# What the task requires
The output is the lines below from the one with "This screenshot has width=1148, height=1062." through the one with "Given: Start recording with the Record button", both included, printed exactly and with no other line.

Input Start Marker

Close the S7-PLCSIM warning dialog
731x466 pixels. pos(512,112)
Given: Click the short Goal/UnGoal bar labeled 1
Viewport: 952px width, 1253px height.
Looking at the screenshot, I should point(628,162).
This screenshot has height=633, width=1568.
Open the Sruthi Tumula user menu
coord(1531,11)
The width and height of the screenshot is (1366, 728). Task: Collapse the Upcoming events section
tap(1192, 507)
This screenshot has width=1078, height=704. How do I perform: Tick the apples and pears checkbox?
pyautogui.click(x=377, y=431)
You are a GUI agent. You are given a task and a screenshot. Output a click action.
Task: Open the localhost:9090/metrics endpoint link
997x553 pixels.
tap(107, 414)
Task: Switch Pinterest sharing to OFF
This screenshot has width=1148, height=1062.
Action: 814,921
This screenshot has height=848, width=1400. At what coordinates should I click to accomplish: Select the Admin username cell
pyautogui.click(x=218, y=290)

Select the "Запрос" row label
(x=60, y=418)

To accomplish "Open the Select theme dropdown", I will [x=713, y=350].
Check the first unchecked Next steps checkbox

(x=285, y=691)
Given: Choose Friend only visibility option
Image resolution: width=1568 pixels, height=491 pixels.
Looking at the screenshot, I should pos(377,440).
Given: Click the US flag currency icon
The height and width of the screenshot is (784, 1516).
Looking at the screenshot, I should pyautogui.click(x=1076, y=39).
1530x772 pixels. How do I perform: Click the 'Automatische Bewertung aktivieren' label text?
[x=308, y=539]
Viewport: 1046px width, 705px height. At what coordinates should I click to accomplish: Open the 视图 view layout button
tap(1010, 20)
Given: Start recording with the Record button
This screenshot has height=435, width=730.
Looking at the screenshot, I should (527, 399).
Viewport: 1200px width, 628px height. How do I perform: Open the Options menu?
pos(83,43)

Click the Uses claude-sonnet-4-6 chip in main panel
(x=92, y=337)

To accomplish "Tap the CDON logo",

Input End Marker

# Final answer
This screenshot has width=1148, height=1062.
Action: 814,921
This screenshot has height=848, width=1400. At what coordinates should I click to accomplish: Select the Admin username cell
pyautogui.click(x=218, y=290)

Select the "Запрос" row label
(x=60, y=418)

To accomplish "Open the Select theme dropdown", I will [x=713, y=350].
Check the first unchecked Next steps checkbox

(x=285, y=691)
Given: Choose Friend only visibility option
Image resolution: width=1568 pixels, height=491 pixels.
Looking at the screenshot, I should pos(377,440).
Given: Click the US flag currency icon
The height and width of the screenshot is (784, 1516).
Looking at the screenshot, I should pyautogui.click(x=1076, y=39).
1530x772 pixels. How do I perform: Click the 'Automatische Bewertung aktivieren' label text?
[x=308, y=539]
Viewport: 1046px width, 705px height. At what coordinates should I click to accomplish: Open the 视图 view layout button
tap(1010, 20)
Given: Start recording with the Record button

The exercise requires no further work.